きららさんが言うとおり、20代や30代で結婚を決断するのは、本当は無理なんでしょうね。自分が何者なのかなんてわからないし、この先どういう人生を歩みたいのかだってまだぼんやりしていて手探り状態ですからね。

それにもかかわらず、女性の多くは29歳までに結婚することを目標にしています。30手前で結婚すれば勝ち組という世間の声に従って。で、45歳になって「本当にこれでよかったのだろうか」と思います。「29歳で結婚したのって、あれ博打だったな」と思いつつ。

でも、それはそれでよかったのだろうと思います。というか、あとからよかったのか悪かったのかなどと考えても、そんなの後からとってつけた理屈であって、意味がないのです。後からなんてなんとでも言えるわけだから。

結婚の意味とは

ぼくは今年46歳になりました。2回目の結婚生活は今のところまあまあうまくいっています。これから先どうなるのかはわかりませんが、今はまあまあいい感じです(と、ぼくは思っています)。

なぜうまくいっているのかを突き詰めて考えるに、運がよかったからだろうと思います。たまたま偶然、運がよかった。だからバツ2になることなく、無事に暮らせている。

ぼくに限らず、結婚生活がまあまあうまくいっている人たちって、きっと「なぜかわからないけど運がよかった」と言うと思います。むろん、ご本人の努力もあるでしょうし、生まれもった選べないもの(家柄とかDNAとか)も影響しているでしょう。でもそれら全部をひっくるめて「運がよかった」。

そして、他人は、じつはその「運の良さ」こそに、嫉妬したり、真似したいと思ったり、ということではないかと思うのです。

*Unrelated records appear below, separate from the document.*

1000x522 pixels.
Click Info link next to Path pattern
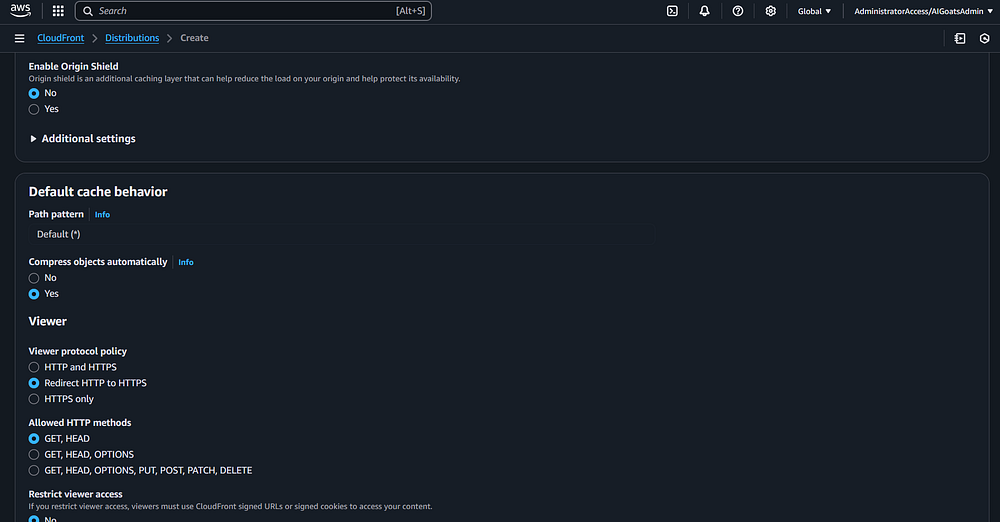click(x=102, y=215)
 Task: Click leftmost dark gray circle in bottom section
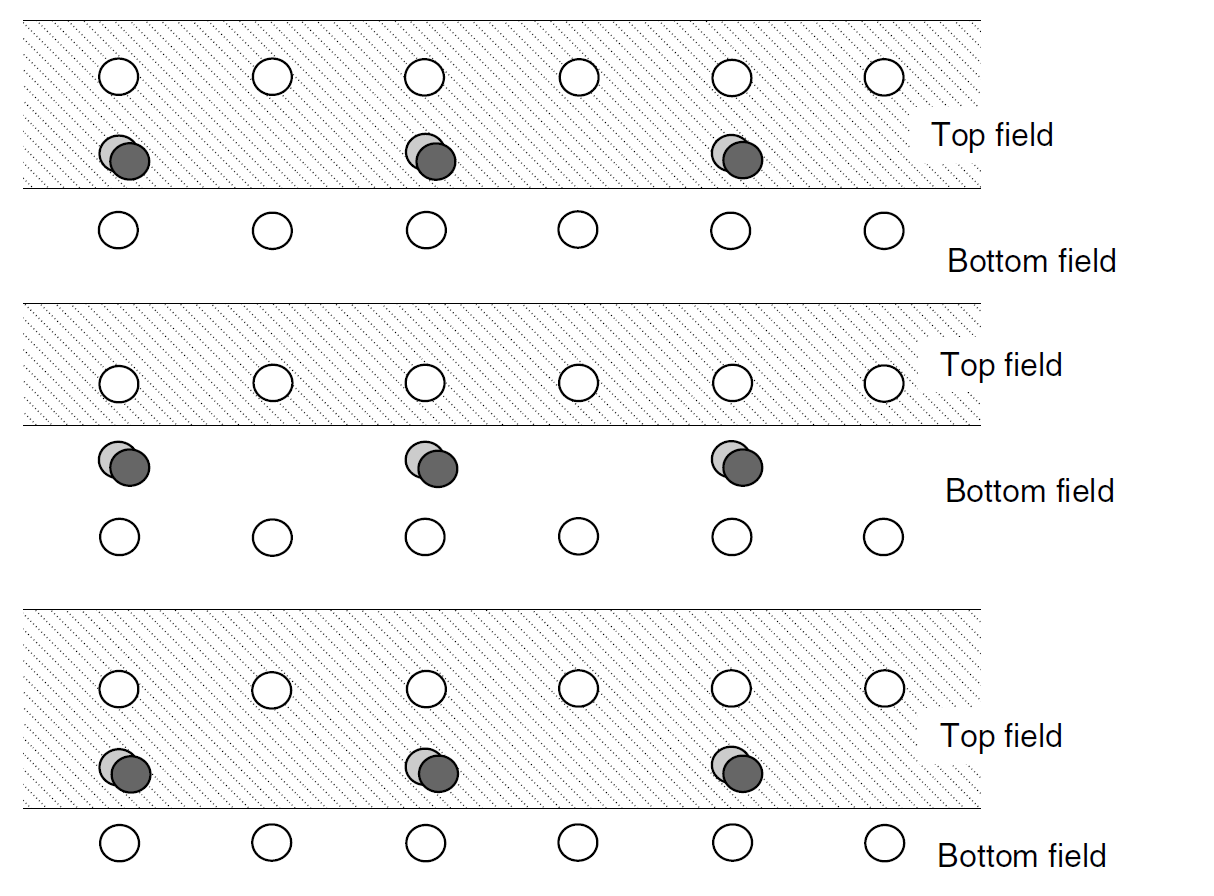pos(131,773)
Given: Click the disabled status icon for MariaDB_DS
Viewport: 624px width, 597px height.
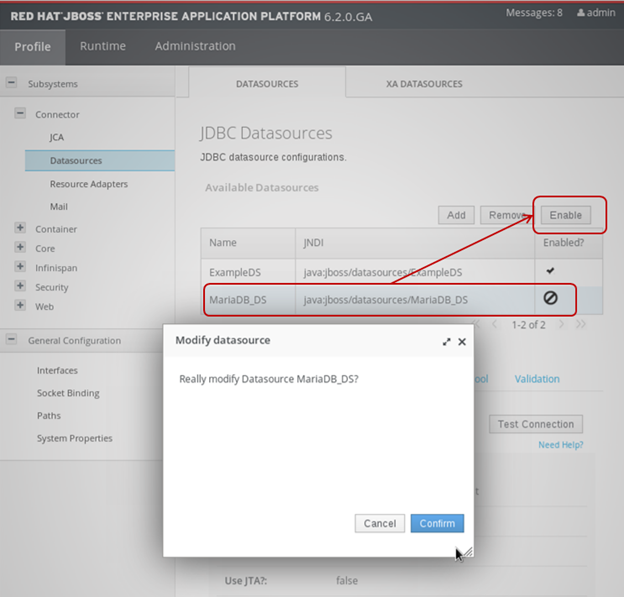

運というものはそのメカニズムが誰にもわかりません。でも、一所懸命生きて、楽しむときは楽しんで、他者に対する思いやりがある、そういう人に向いてくるものではないかと思います。そのようなこと――つまり、部活の合宿のようなこと――を毎日やるところに結婚の意味があるように思います。

反対から言えば、部活の合宿にまったく興味がなく、ひとりでいたい人にとって、結婚(という制度)は無価値なものかもしれません。